More or Less Abstract

Two artists in transition shine at Davis Dominguez Gallery

The current exhibition at Davis Dominguez Gallery overlaps two time periods: It began in the old year, and will end in the new.

Likewise, the two artists in the show are at a cusp, giving up former habits and moving into new terrain. But the two painters, Joanne Kerrihard and Tim Murphy, are going in opposite directions. Kerrihard has abandoned narrative painting and eased into pure abstraction. Murphy has done some narrative work before, but this time around, he's left abstraction almost entirely behind and peopled his works with human figures.

One of the best colorists in town, Murphy has been moving toward figurative work for some time. He's long used giant cubes or other plain shapes as an excuse to make gorgeous layerings of paint. Occasionally, a simple human figure has slipped into the work, but this time around, his figures take center stage.

His large "Moving Day," maybe 6 feet across and 7 feet high, is the single most beautiful painting in the whole show. Painted in thin oil washes, its pigments are light and liquid, tumbling down the canvas. An alluring shade of blue pools around two giant human figures painted a fleshy peach.

The men are plain and simple, like a pair of Matisse cutouts, but Murphy's minimalist outlines—in red and olive—nevertheless convey the power in their massive arms and legs. The figures are not exactly realistic: Their trunks are too short for their long legs, for one thing. But the distortion is deliberate, made to conjure up the strength and muscularity. Murphy has clearly put in a lot of hours doing life drawing to be able to make such unrealistic bodies more than real. These guys are all brawn.

Each man raises up his arms overhead to carry a heavy box; the rest of the moving boxes fall down through the air. These flying cubes are refugees from earlier Murphy abstractions, mere geometric excuses for quick dashes of color—dark blue, orange, mint green. With just a couple of strokes of his brush, Murphy conveys the three-dimensionality of the cartons.

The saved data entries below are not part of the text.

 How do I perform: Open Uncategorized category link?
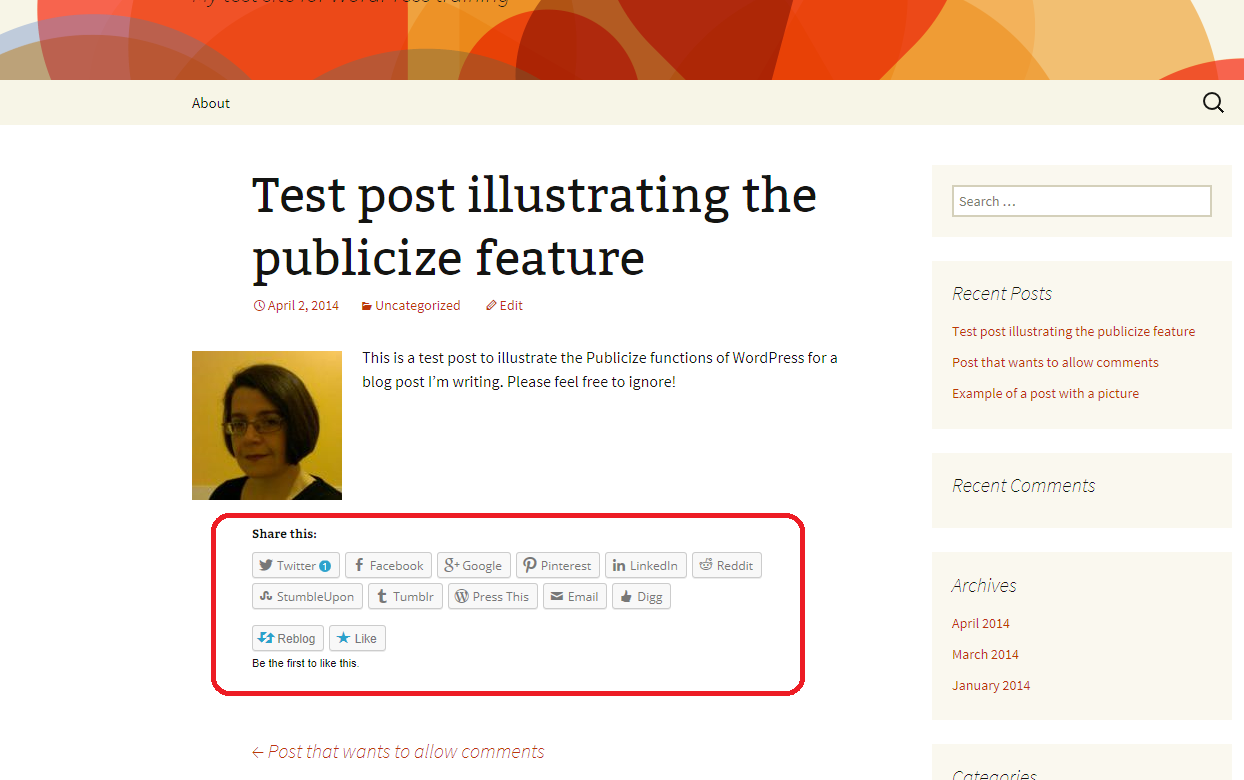click(x=417, y=306)
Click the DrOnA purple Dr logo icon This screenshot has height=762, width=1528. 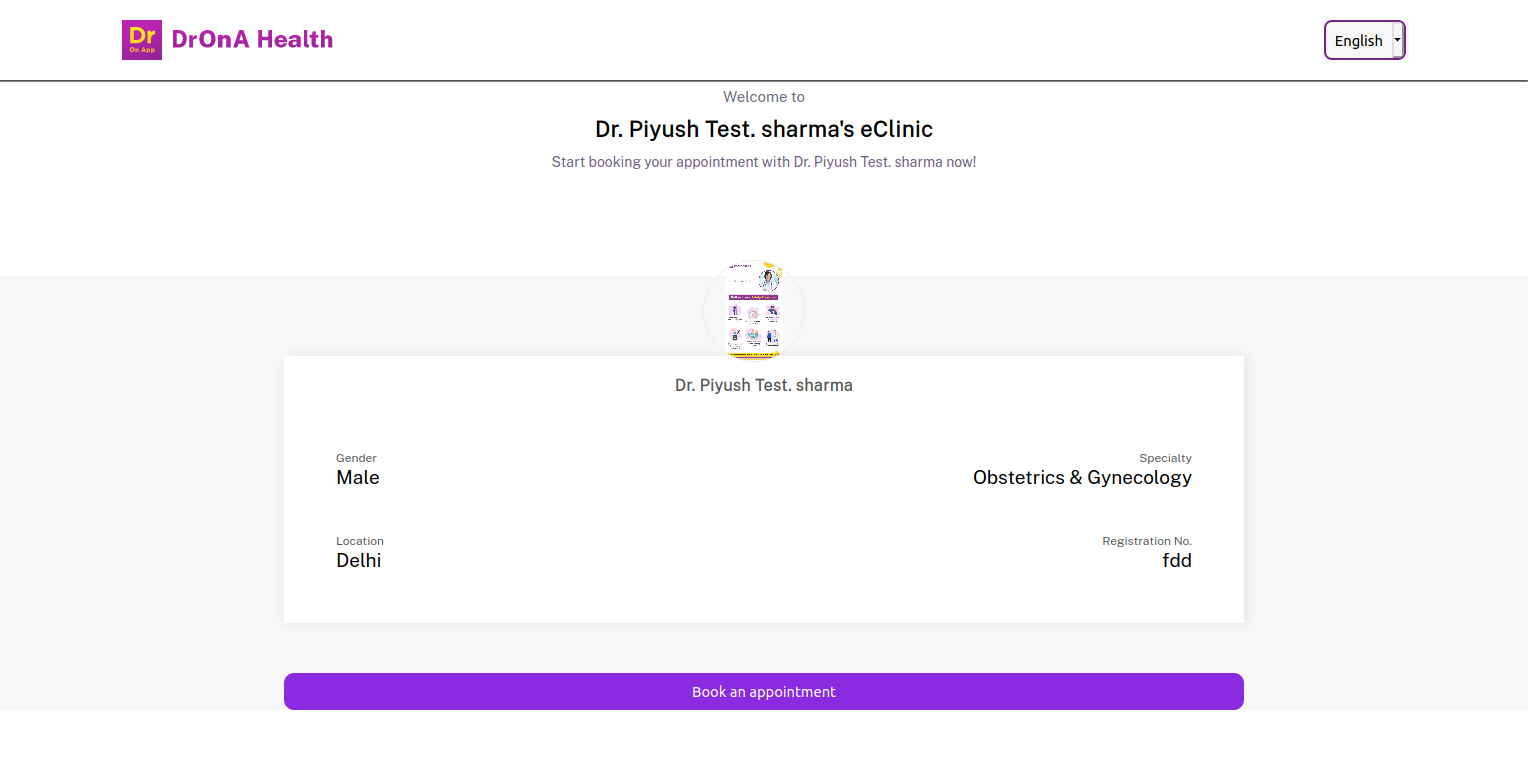tap(141, 40)
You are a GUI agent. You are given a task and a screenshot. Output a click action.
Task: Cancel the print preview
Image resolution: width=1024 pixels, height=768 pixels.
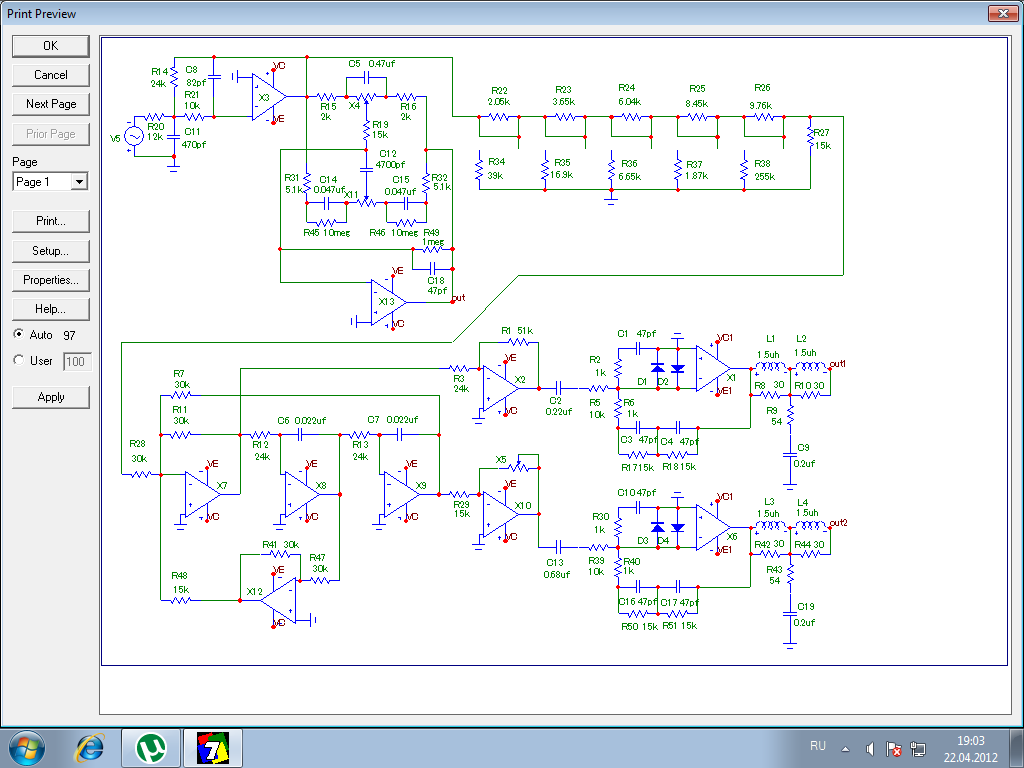coord(50,75)
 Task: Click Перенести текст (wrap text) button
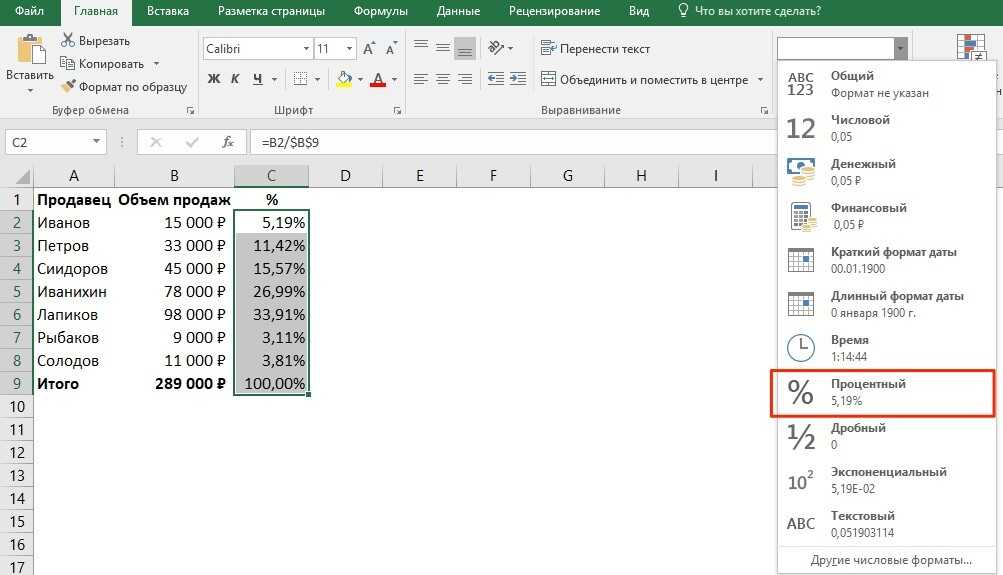click(x=595, y=49)
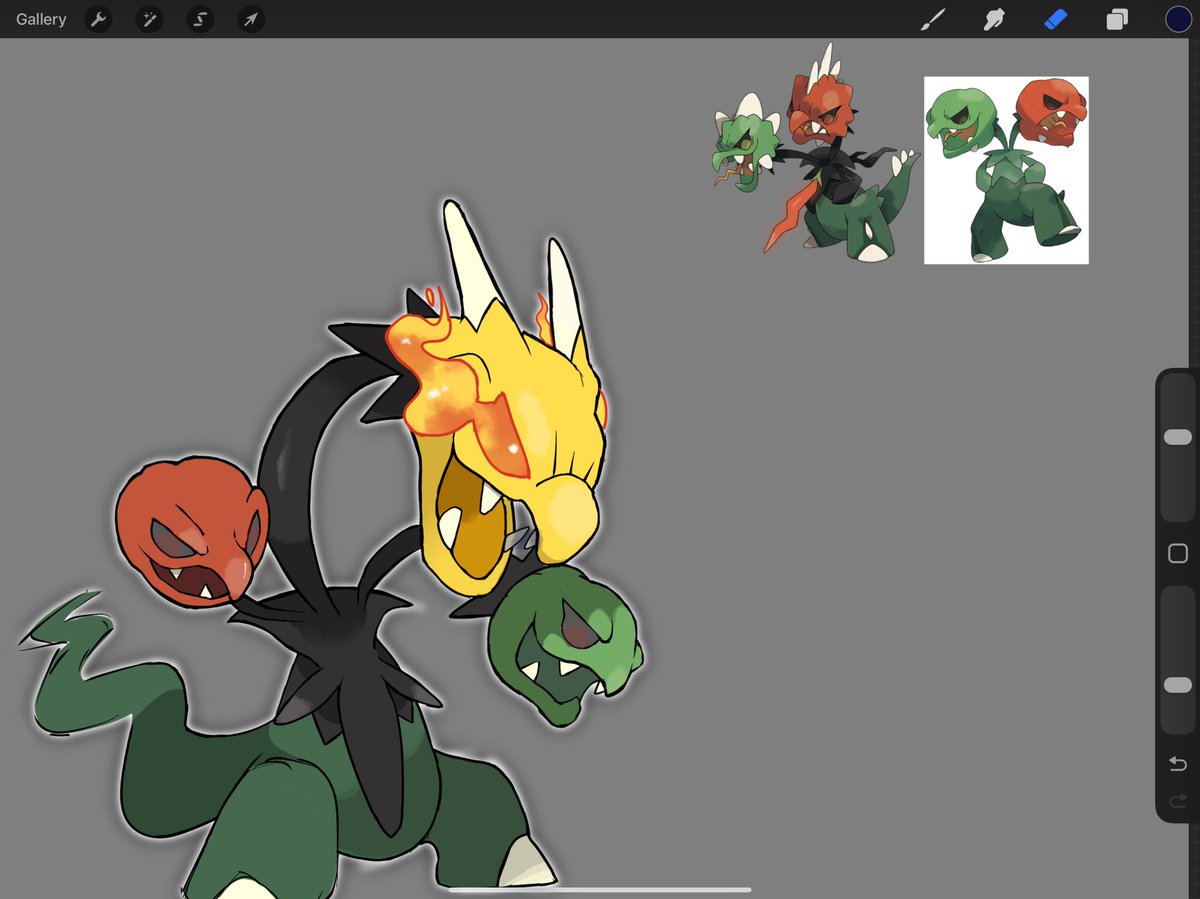
Task: Open the active color picker circle
Action: pos(1178,19)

In fact, most of the Murphy paintings have a monumental, even sculptural quality. In contrast to Kerrihard's slippery, fleeting shapes, many of Murphy's are solid, even still. "Whistle Head" is a strange still life of a whistle positioned to look like a human head; it sits atop a sort-of body, with an arching chest and big cylindrical fists. It could be an artist's model posing.

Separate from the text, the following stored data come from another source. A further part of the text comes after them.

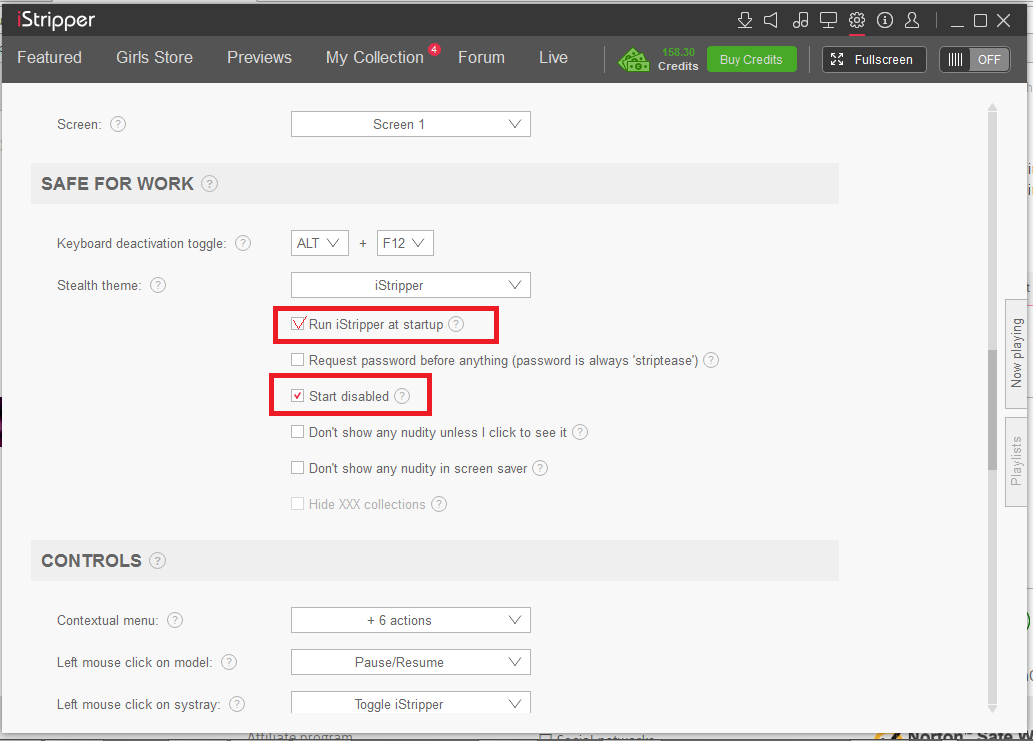The image size is (1033, 741).
Task: Open the user account profile icon
Action: click(912, 20)
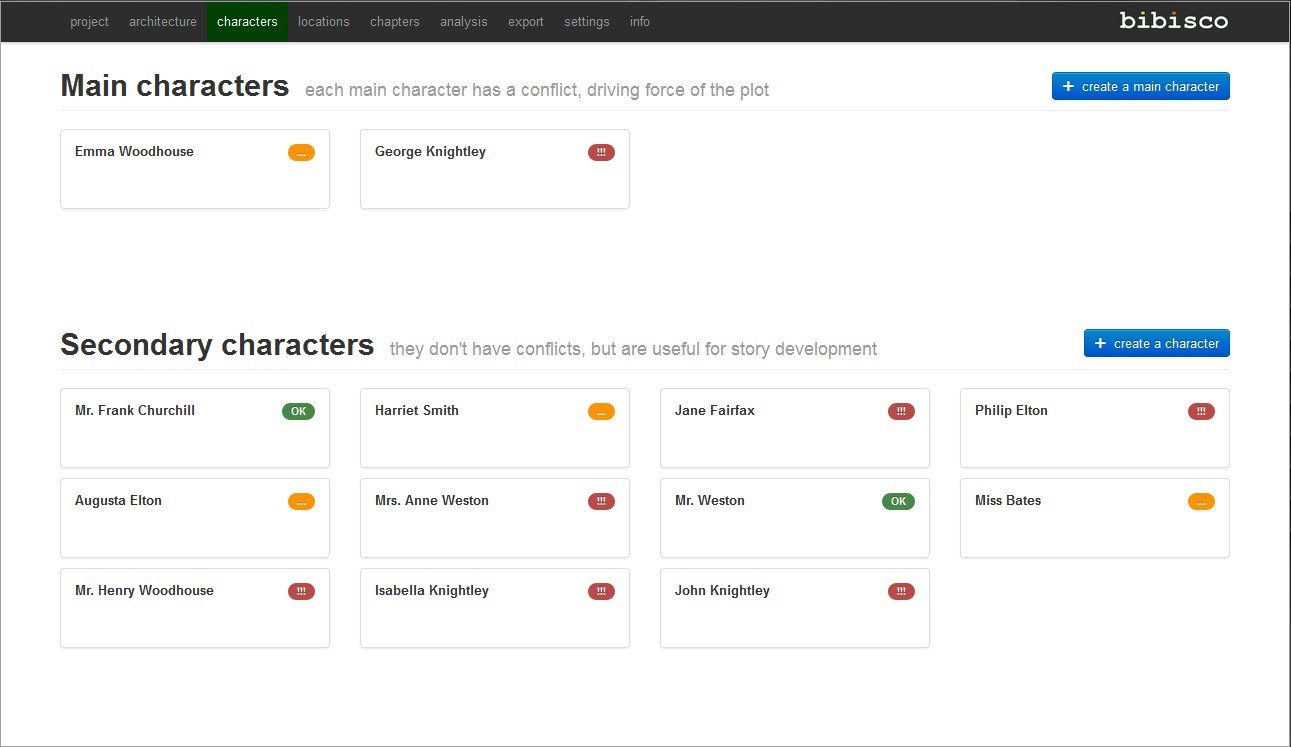Image resolution: width=1291 pixels, height=747 pixels.
Task: Click John Knightley's red warning badge
Action: (901, 592)
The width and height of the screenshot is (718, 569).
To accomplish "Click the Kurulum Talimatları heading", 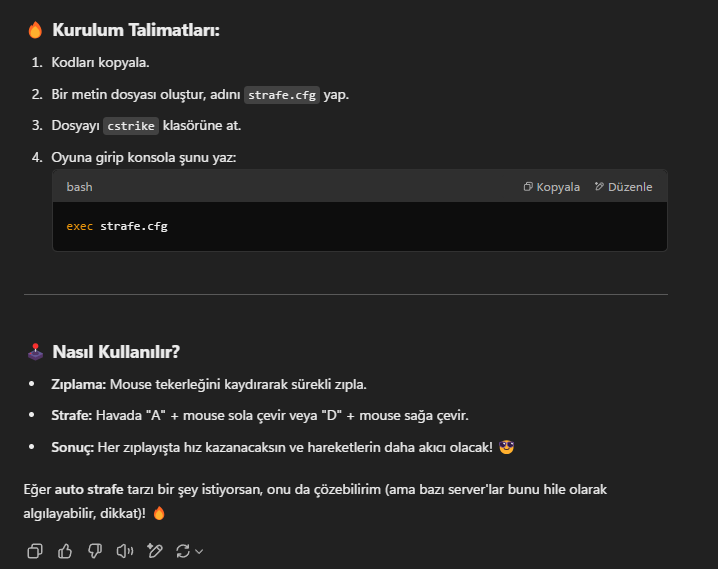I will [136, 30].
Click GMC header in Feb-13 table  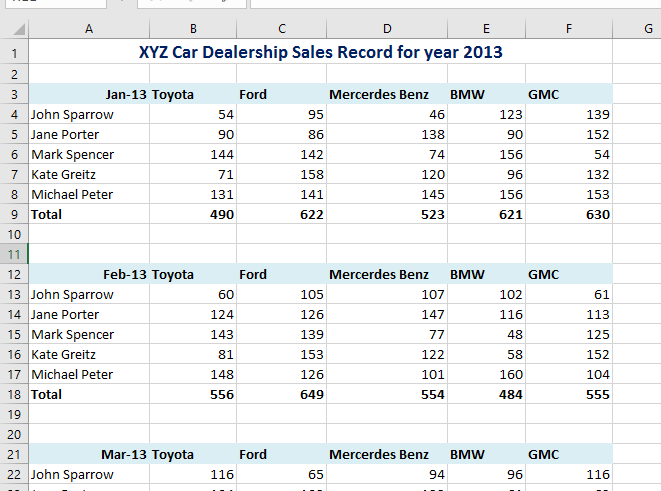coord(544,274)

"Blow the Whistle" is even more 3-D. It's a figure-as-Cubist sculpture, with the body rendered in acute angles and flat surfaces. Painted with deep coral shadows, this piece of Murphy geometry is softened by soft mottling.

Kerrihard has been best known until now as a painter of elusive narratives, dreamy canvases in which circus poles drifted among cypress trees, and tiny boats were almost lost in cascades of blue sea. These works suggested stories, but they were always painterly, with passages of pure color and bravura brushwork.

Her new suite of oils is as delicate and as lyrical as ever, but this time, the "story" is mostly about the pigments that are curling and spiraling across the canvas, or flowing out in shimmering layers. The paintings, seven large and three small, are loosely painted and lovely, tending toward pastel shades of pink, yellow and grass greens. Thin fields of paint overlap, and thick lines skitter over the surface.

As those colors suggest, though, these abstract works still have a connection to the real-life landscape. Evidently, Kerrihard is a horsewoman, and the paintings capture up the blur of shades and shapes as she moves through the landscape.

"On Horseback, Moths and Butterflies" is a light-filled bower. A sunshine-yellow sphere circles over the top of the canvas, and a plant-like shape in pale earth green extends its "petals" outward. Small spirals in Kelly green and ultramarine look ready to spring open. Before long, operating under the suggestion offered by the title, a viewer starts to see any number of winged creatures flitting through the air.

In "On Horseback, Rain," there's more surface work, with scribbles evoking the trajectory of the falling rain.

Next door to Davis Dominguez, at Contreras Gallery, Vytas Sakalas is finishing up a show of a very different kind of abstraction. In contrast to Kerrihard's free-wheeling paintings, Sakalas' acrylics on canvas and wood are meticulously plotted and composed.

"Nodal Traces 4," for instance, is an elaborate construction that looks almost like a machine, with intricate small shapes covering the entire surface, outlined and drawn in black. One could get lost in its infinite spaces. (The exhibition is titled Doorway to Infinity.) Like a Pollock painting, "Nodal Traces 4" suggests another dimension on the far side of the paint.

"Nodal Traces 6" is slightly more free-flowing. Its floating circles, curving lines and gem-like colors could be a stained-glass window for the modern age.